All Saints Church, Jakarta, officially known as All Saints Anglican Church Jakarta (ASACJ), is an Anglican church located in Kebon Sirih Administrative Village, Menteng, Jakarta. It is the only Anglican parish in Indonesia but there are over 30 other Anglican churches throughout the country. The church is located in Jalan Arief Rahman Hakim, close to the Farmer's Statue. Built in 1832, it is among the oldest church in Indonesia. All Saints contains memorials to British soldiers who fell during World War I and World War II, as well as earlier memorials e.g. Lieutenant Colonel William Campbell (died in 1811).

==History==
Land in Batavia was purchased by Rev. John Slater of the London Missionary Society in 1819 to establish a station for chaplains to disembark to Asian countries such as China or Japan. This makes All Saints Church amongst one of the first English-speaking institutions in Indonesia. On 7 January 1822, Reverend Walter Henry Medhurst was sent by London Missionary Society to work among the Chinese. In the same year, he built a bamboo church on the land. The bamboo church lasted until 1828 when a new church was built. The building was finished in 1829 in a Georgian Style, without the later extensions (the chancel, the sanctuary and the porch). At that time it was called English Church - in Dutch Engelse Kerk or in Indonesian Gereja Inggris.

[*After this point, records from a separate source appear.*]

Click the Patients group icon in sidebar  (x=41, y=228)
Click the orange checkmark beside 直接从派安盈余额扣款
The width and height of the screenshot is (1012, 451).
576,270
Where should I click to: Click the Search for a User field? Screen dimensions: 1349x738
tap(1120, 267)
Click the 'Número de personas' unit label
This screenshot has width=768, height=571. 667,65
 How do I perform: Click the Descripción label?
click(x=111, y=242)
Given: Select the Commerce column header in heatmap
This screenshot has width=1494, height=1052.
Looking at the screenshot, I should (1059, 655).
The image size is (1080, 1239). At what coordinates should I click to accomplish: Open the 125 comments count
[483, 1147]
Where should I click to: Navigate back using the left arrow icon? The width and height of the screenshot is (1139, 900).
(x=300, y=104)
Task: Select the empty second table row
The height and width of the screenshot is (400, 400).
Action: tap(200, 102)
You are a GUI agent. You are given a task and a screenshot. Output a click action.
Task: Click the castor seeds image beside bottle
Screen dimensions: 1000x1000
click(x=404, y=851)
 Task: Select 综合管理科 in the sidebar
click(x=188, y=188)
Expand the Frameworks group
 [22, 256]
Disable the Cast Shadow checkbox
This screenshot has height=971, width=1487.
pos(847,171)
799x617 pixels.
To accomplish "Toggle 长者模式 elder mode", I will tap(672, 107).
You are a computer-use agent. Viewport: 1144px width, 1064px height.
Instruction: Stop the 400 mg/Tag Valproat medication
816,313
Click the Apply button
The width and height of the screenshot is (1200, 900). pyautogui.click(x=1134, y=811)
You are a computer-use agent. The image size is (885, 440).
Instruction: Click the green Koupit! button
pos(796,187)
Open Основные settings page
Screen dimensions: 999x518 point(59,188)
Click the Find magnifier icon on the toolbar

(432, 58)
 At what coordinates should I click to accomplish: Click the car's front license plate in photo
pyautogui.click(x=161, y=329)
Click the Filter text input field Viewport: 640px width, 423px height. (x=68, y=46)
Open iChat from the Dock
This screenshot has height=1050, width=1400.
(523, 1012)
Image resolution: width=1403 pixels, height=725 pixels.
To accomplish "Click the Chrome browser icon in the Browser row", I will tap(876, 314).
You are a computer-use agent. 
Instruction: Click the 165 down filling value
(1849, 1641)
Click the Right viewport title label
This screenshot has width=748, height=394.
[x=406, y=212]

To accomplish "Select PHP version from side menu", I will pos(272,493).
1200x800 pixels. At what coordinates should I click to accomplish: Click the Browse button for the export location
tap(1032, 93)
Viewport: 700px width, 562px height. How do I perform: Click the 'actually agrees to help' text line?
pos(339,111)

The church became affiliated with the Church of England and the original layout was changed. A sanctuary was added in 1851. A small organ was installed in 1857. This is replaced with a larger organ which was placed in a newly built special room in 1863. In 1924, these two extensions were combined to form the chancel and sanctuary, the layout that exists to this day. In 1883, the British Protestant Community took over the church property. As a result, the name of the church was changed into Church of the British Protestant Community (BPC). Electricity was installed in 1909.

The British Protestant Community continued to own the property until April 1965, when the Australian ambassador Mick Shann transferred the property to the Indonesian Council of Churches as a gift. The church became known as All Saints Anglican Church in 1970 and currently serves an international community of more than 30 nationalities.